Botswana Foreign Affairs Minister Dr Pelonomi Venson-Moitoi, the Sadc candidate, will battle it out with Dr Moussa Faki Mahamat (Chad), Agapito Mba Mokuy (Equatorial Guinea), Dr Amina Mohammed (Kenya), and Dr Abdoulaye Bathily (Senegal).
Dr Venson-Moitoi and Mokuy were part of the July 2016 initial vote that saw none of the candidates getting the required two-thirds support of the AU leadership to assume the mantle at the Commission.
The Summit will also elect a new deputy chair and eight commissioners responsible for peace and security; political affairs; trade and industry; infrastructure and energy; social affairs; rural economy and agriculture; human resources, science and technology; and economic affairs.

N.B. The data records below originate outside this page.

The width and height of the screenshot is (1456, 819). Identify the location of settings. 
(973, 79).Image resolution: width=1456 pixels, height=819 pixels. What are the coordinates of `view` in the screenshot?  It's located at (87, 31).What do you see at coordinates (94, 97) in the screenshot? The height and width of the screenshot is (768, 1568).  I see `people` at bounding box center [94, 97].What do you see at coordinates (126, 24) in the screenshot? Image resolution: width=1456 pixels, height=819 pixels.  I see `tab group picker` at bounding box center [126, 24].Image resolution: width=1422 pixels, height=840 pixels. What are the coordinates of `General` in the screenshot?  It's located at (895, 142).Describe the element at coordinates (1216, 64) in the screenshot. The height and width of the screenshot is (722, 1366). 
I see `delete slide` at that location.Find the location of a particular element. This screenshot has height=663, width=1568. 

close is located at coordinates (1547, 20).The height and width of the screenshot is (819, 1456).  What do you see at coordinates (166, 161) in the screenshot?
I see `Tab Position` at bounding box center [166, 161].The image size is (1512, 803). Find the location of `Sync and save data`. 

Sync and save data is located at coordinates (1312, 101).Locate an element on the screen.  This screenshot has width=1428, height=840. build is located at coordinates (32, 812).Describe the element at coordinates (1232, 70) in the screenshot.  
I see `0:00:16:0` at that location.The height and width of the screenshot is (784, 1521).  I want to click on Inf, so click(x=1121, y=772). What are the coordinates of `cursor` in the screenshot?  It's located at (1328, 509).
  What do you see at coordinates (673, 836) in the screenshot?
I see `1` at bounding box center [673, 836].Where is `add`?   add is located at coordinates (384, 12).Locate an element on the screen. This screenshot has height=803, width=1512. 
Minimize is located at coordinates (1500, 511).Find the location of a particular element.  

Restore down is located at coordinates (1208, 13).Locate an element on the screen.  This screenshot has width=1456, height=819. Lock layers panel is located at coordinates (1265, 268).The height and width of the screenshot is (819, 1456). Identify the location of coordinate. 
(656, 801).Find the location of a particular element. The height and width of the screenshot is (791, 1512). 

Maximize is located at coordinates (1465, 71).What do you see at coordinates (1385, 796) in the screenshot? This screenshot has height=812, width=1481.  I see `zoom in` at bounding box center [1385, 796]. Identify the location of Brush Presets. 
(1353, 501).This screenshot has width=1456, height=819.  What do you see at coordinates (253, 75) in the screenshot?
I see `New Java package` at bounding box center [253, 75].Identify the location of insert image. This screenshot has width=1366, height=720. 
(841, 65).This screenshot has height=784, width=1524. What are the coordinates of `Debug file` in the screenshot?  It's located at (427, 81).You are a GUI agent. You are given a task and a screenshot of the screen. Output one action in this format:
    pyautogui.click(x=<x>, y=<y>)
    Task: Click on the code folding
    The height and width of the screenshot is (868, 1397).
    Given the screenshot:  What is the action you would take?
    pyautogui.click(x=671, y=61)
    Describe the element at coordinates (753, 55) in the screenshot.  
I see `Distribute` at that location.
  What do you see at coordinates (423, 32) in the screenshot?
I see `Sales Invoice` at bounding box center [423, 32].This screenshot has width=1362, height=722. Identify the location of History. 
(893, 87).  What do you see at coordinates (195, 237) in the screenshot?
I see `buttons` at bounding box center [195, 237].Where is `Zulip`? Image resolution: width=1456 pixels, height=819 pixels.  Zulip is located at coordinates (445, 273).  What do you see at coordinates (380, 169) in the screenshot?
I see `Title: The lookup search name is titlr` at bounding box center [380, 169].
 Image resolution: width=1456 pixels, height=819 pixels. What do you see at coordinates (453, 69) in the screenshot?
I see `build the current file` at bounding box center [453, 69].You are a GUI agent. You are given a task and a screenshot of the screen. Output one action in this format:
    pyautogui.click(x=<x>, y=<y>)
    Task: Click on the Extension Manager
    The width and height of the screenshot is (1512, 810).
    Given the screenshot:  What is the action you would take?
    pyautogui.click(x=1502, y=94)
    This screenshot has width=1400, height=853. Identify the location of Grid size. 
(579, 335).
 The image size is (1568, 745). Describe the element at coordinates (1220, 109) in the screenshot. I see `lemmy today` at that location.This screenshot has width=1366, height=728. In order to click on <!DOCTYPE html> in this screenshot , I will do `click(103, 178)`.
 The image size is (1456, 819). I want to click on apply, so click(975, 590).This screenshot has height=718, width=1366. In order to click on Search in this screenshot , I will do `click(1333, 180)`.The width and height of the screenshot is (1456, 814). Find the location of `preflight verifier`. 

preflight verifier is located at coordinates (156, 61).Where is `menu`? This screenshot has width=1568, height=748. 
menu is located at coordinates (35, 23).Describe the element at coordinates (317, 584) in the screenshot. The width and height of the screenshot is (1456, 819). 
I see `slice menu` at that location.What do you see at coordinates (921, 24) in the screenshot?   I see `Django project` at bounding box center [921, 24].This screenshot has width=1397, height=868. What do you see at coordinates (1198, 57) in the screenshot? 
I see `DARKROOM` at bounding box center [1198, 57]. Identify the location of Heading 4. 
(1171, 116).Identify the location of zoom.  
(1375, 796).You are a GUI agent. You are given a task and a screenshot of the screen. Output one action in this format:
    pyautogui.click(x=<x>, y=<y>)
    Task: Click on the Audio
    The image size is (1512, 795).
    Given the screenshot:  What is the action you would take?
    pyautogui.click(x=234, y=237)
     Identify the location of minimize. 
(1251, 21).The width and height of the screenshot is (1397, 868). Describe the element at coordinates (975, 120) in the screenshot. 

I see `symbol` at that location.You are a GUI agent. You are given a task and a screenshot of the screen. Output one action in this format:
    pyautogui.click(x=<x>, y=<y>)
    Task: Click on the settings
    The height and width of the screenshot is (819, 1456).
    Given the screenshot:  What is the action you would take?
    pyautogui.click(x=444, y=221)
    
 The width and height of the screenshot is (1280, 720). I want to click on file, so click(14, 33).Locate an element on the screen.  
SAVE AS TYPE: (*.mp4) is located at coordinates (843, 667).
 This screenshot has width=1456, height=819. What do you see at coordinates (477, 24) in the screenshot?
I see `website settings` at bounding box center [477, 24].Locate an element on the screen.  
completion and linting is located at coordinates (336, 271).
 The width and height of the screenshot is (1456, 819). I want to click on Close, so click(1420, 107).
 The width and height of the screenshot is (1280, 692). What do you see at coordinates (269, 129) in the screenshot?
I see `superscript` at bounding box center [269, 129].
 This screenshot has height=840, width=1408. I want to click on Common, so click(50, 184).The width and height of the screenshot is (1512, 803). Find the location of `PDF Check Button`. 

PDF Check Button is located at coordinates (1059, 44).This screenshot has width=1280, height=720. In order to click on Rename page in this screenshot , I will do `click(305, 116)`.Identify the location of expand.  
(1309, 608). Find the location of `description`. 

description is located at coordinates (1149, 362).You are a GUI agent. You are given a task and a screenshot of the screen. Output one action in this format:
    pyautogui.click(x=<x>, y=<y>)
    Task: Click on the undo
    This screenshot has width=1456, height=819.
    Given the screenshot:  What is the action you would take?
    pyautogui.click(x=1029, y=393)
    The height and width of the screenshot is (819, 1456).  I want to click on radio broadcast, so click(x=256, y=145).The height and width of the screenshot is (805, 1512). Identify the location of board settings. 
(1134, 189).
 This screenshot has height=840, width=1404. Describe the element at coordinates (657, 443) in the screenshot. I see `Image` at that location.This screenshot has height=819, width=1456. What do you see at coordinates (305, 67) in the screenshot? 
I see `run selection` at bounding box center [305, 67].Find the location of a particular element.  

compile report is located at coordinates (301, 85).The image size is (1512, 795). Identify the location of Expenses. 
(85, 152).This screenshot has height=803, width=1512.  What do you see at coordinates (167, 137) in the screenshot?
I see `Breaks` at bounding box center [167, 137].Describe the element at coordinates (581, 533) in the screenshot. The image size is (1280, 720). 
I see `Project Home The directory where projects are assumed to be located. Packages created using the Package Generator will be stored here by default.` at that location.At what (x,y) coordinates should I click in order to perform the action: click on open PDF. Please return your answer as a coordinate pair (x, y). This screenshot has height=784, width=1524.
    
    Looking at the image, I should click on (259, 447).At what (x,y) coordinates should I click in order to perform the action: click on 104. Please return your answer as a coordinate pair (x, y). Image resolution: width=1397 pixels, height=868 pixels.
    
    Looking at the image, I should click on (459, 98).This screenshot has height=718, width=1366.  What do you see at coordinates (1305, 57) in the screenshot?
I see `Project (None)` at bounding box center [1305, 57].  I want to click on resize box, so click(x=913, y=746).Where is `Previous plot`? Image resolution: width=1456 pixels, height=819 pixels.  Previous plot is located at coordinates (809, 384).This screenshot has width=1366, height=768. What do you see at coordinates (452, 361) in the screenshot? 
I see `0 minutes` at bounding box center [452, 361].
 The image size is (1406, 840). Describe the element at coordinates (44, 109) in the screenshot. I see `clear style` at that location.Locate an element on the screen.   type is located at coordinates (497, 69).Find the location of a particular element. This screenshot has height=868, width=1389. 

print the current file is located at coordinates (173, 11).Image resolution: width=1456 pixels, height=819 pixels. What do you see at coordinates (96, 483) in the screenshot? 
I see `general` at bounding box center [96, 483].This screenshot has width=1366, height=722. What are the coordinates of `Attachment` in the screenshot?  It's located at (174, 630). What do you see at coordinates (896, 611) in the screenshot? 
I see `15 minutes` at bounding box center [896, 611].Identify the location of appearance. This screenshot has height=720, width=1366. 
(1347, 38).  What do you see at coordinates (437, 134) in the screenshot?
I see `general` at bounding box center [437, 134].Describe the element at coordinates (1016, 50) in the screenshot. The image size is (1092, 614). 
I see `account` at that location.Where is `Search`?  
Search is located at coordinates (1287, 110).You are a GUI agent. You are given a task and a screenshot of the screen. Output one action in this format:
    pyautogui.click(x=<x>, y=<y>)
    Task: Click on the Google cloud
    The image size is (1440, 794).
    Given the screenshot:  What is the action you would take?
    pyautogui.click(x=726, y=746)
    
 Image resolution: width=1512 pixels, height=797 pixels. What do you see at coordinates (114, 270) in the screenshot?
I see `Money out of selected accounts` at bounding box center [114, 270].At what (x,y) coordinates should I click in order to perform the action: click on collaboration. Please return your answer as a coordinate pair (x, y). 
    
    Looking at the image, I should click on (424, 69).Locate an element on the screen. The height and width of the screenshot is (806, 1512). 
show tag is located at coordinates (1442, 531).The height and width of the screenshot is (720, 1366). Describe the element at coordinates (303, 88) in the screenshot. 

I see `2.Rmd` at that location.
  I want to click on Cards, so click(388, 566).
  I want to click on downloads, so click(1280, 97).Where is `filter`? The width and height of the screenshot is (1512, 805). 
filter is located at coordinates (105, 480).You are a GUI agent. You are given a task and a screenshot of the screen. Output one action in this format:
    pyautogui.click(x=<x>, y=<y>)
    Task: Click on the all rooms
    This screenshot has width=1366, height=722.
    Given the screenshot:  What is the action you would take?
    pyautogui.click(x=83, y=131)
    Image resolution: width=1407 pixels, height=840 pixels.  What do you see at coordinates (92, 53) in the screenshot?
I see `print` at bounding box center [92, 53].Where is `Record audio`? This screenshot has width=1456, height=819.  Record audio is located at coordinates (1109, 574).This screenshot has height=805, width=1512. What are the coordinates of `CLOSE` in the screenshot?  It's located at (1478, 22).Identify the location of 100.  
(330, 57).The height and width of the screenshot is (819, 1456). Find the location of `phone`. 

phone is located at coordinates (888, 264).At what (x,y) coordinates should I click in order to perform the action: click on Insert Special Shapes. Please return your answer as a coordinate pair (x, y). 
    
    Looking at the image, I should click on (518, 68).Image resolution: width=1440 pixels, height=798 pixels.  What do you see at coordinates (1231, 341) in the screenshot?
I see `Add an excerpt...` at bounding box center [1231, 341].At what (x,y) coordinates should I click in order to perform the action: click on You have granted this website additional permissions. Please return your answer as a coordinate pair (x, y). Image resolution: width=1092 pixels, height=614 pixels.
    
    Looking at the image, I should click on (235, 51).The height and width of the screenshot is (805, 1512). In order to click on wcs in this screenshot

Another key issue is Morocco’s return to the fold nearly 33 years after quitting the then OAU in a huff after continental leaders accepted the Saharawi Arab Democratic Republic, or Western Sahara, as a member.
Western Sahara is Africa’s last remaining colony — under the occupation of Morocco.
President Mugabe has been a strong supporter of Western Sahara’s independence under the leadership of the Polisario Front. In this, Zimbabwe’s position is supported by Algeria and South Africa.
However, observers expect Morocco to be readmitted even though it has made it clear that it will not renounce its claims of sovereignty over Western Sahara.
Morocco annexed Western Sahara in 1975.
“The question now is whether Morocco’s reintegration means Western Sahara will now be excluded.
‘‘This is where there are very clear divisions in the AU,” Senegal-based political analyst Gilles Yabi told international media ahead of the Summit.
In early January, Morocco’s Foreign Affairs and Co-operation Minister Salaheddine Mezouar said “40 countries are supporting Morocco’s return to the AU”.
King Mohammed VI left for the AU Summit Friday to spearhead his country’s bid.
The issue of continued membership of the International Criminal Court by AU states is likely to arise once more.
The bloc is largely of the view that the ICC has been used as a tool to persecute those African leaders the West wants to remove from office.
Burundi, South Africa and The Gambia last year pulled out of the ICC over this matter, while Kenya has threatened to follow suit.
Zimbabwe has never ratified the Rome Statute creating the court, along with other countries like the United States who recognise that the ICC in its present form is a threat to sovereignty.
On the peace and security front, African leaders are likely to grapple with the situation in the DRC, Libya, Mali, Nigeria, Somalia, South Sudan and Nigeria.